Wissen die Russen ihrerseits über ihre Verluste Bescheid?

Im Rahmen unsrer Gespräche mit russischen Kollegen wurde schnell klar, dass auch dort noch ganz viel unaufgearbeitet ist. Deswegen haben wir ein zweites Projekt gegründet, das uns die VW-Stiftung finanziert und das sich mit den russischen Verlusten befasst. Es geht etwa um die Zarenschlösser im Nordabschnitt der deutschen Front sowie die Städte Nowgorod und Pskow. Das ist eine sehr kleinteilige Arbeit, dazu gehören Archivbegehungen und persönliche Befragungen. Das ist ein Stück langfristige Aufarbeitung der Geschichte, ohne schnelle Erfolge.

Neben Ihrer benutzerfreundlichen Website, die über Ihr Programm informiert, von dem wir jetzt nur wenige Punkte angesprochen haben, geben Sie noch eine Zeitschrift heraus. Was ist das Anliegen?

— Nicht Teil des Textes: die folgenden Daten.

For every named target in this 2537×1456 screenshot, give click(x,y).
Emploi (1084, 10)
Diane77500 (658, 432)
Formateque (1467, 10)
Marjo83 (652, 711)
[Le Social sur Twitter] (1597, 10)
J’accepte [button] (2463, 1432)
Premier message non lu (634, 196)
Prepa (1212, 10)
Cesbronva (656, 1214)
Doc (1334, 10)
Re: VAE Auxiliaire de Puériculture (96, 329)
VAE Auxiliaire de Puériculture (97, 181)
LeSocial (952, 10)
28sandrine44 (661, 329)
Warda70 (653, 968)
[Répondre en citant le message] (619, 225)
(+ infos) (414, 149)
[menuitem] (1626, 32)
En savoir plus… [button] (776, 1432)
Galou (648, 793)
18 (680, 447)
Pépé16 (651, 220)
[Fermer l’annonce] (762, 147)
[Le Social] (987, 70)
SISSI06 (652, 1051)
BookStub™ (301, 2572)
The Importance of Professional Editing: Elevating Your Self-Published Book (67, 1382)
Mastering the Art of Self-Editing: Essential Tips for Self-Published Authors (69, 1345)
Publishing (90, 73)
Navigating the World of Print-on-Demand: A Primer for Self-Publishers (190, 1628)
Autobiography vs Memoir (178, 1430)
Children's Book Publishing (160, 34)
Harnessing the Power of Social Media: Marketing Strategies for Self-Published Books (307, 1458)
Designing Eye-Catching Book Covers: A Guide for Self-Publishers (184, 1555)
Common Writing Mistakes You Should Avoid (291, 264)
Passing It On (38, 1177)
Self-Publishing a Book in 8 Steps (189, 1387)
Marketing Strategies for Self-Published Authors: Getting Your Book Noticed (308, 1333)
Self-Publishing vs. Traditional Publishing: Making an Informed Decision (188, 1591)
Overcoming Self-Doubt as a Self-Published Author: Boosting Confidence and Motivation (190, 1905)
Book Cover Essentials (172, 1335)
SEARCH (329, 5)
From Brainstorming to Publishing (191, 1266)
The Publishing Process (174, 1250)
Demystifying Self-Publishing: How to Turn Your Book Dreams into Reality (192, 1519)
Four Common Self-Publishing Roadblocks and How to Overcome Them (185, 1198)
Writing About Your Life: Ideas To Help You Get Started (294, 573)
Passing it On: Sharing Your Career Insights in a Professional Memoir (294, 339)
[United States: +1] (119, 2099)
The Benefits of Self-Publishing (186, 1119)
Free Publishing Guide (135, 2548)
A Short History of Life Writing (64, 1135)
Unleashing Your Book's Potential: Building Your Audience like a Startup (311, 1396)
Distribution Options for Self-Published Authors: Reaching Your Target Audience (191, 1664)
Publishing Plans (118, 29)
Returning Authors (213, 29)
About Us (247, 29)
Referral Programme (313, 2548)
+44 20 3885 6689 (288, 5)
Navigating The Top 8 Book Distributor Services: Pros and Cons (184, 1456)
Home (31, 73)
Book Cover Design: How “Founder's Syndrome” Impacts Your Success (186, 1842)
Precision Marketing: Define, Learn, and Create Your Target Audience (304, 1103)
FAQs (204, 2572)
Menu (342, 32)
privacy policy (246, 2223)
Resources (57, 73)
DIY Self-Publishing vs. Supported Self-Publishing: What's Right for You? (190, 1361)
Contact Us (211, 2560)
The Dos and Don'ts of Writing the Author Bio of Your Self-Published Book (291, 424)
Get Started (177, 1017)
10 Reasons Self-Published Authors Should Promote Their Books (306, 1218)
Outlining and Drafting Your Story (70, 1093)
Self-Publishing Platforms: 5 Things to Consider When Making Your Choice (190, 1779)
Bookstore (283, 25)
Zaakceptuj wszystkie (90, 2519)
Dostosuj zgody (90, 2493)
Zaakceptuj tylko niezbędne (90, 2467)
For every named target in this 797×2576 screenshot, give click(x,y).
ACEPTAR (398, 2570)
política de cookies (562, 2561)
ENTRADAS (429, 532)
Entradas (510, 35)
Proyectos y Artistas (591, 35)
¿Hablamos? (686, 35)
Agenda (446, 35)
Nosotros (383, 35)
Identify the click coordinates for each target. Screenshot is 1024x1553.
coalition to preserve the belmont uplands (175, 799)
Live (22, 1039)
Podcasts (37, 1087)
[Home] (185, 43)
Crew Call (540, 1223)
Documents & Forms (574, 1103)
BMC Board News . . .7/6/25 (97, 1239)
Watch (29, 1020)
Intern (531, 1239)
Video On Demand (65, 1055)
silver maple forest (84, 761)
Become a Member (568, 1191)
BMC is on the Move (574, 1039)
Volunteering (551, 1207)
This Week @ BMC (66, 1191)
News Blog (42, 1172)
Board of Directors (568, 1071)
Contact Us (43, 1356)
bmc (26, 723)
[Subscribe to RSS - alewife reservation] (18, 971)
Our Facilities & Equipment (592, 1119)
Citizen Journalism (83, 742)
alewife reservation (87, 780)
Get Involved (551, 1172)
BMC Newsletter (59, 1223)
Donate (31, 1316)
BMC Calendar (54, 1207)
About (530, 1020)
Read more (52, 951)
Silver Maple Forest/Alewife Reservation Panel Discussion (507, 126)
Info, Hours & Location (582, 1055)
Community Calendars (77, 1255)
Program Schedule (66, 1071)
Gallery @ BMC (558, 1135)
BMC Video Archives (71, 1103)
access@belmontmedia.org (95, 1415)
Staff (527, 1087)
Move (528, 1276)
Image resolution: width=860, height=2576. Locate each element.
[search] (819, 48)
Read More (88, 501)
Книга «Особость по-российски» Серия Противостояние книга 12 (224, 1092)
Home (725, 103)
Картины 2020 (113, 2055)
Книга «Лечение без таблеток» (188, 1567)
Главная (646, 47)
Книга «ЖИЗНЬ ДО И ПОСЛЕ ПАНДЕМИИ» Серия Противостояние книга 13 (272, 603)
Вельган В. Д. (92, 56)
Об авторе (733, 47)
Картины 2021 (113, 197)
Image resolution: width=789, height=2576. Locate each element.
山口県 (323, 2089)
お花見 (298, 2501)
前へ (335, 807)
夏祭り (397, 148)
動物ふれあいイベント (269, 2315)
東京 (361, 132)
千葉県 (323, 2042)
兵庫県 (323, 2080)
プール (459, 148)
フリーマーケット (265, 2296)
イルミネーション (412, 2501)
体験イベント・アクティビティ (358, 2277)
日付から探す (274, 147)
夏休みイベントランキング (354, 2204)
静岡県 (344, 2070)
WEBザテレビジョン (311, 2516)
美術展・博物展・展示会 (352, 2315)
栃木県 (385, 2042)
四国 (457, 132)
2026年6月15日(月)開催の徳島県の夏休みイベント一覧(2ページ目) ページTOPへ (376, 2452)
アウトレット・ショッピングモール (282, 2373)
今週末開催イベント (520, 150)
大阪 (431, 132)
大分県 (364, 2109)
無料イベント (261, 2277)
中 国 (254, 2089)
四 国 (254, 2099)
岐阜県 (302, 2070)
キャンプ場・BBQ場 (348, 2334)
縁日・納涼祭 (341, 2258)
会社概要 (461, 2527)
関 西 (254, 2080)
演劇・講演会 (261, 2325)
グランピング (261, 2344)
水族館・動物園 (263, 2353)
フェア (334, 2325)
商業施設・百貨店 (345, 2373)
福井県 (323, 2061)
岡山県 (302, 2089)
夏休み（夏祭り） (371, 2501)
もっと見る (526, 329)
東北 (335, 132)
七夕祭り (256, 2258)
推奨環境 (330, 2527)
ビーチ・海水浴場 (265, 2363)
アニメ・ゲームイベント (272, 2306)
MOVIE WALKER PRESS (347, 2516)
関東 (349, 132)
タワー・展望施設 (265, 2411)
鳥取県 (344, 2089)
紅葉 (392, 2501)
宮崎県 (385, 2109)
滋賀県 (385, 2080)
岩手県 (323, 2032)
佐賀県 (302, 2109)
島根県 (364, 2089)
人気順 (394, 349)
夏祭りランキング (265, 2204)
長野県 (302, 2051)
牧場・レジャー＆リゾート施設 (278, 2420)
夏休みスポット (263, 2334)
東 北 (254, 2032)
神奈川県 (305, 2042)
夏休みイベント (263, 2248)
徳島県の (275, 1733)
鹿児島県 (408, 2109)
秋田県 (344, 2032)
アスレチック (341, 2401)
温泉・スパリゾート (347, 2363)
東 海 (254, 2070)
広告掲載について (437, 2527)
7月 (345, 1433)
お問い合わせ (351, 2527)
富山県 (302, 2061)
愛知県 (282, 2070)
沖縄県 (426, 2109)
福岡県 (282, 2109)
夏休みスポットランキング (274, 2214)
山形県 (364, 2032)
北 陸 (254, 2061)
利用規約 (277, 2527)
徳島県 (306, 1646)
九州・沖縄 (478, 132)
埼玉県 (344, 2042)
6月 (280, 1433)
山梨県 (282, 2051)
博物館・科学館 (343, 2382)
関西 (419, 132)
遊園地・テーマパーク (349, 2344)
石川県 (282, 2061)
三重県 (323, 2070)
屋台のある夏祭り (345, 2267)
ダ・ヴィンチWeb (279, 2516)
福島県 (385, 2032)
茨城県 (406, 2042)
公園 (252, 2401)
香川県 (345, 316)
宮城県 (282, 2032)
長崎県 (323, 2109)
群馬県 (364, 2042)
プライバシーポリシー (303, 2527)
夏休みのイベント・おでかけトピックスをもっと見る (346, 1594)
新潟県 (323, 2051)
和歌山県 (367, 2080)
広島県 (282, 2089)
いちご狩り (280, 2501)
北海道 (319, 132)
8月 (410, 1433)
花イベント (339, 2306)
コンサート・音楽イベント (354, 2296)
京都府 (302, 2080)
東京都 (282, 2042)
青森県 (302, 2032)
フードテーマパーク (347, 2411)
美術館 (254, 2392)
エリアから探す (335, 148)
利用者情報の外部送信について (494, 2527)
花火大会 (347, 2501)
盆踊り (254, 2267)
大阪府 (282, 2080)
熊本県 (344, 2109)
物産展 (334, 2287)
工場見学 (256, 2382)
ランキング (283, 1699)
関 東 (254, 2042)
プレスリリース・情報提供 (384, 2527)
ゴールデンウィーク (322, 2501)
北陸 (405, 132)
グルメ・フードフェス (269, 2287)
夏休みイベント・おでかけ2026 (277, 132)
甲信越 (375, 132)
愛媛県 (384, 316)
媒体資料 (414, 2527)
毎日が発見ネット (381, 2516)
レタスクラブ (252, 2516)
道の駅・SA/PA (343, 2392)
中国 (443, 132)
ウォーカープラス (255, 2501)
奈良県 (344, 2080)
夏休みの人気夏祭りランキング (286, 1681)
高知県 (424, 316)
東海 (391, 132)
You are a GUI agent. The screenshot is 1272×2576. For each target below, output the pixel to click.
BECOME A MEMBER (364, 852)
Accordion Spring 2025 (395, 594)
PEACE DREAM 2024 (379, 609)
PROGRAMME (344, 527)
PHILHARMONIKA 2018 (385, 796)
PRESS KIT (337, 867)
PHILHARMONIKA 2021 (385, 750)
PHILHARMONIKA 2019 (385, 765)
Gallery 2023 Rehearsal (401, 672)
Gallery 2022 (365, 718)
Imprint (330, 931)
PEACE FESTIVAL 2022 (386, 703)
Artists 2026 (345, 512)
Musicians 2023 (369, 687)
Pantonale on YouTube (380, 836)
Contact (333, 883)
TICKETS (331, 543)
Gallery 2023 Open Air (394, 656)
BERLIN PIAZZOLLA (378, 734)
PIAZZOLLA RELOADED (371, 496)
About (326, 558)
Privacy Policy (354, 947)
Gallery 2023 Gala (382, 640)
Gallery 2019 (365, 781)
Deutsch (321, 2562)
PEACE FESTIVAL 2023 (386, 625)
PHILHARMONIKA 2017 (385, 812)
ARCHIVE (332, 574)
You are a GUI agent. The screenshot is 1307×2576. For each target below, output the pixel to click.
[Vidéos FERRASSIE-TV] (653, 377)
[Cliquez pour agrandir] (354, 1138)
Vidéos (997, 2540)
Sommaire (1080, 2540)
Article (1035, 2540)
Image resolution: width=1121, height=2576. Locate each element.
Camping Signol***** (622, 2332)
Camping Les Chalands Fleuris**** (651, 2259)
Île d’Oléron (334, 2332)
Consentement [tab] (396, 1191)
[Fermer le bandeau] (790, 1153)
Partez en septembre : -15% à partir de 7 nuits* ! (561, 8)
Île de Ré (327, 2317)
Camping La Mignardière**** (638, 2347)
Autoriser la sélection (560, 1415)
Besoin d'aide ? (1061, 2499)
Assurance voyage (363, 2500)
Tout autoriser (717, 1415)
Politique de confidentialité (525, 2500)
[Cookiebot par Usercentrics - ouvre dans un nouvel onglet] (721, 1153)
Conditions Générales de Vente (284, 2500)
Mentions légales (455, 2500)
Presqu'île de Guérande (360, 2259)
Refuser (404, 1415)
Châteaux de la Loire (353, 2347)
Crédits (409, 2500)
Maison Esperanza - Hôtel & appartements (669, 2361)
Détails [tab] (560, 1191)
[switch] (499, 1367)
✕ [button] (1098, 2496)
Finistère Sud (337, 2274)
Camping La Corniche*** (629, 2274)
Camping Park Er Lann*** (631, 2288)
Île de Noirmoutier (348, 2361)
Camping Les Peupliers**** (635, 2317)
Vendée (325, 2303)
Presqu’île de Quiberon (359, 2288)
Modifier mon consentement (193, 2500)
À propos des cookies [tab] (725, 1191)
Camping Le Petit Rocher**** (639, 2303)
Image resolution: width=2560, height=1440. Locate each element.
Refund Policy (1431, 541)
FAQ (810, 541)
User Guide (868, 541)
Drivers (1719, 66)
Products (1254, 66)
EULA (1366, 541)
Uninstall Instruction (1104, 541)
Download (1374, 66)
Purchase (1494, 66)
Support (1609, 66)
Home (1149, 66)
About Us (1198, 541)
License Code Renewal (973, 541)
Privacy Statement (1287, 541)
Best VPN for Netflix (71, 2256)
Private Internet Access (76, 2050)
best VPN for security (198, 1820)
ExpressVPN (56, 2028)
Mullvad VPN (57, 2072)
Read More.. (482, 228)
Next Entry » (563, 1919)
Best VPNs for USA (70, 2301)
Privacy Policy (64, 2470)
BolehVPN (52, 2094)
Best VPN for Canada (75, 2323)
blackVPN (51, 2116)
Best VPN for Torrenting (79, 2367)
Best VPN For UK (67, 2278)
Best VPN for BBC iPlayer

Die Mission von Arsprototo ist, für das Kulturerbe zu werben, in einer ansprechenden Form. Die Zeitschrift hat eine Auflage von 15.000 Exemplaren – das ist für eine Kunstzeitschrift ganz ordentlich. Ursprünglich dachte man, als die Stiftung gegründet wurde, man kauft die Kunst für die Museen, und das ist es. Aber die Zeiten haben sich geändert und wir müssen über unsere Arbeit schon deshalb sprechen, weil wir bei jedem Ankauf Partner brauchen. Wir finanzieren ja bis zu maximal ein Drittel der Gesamtsumme eines Ankaufs und brauchen deshalb weitere Partner, etwa Stiftungen und Mäzene. Wir wollen mit Arsprototo zeigen, was es alles noch Interessantes auch jenseits der zeitgenössischen Kunst oder an Orten gibt, die man noch nicht so gut kennt und die zu entdecken sich lohnt.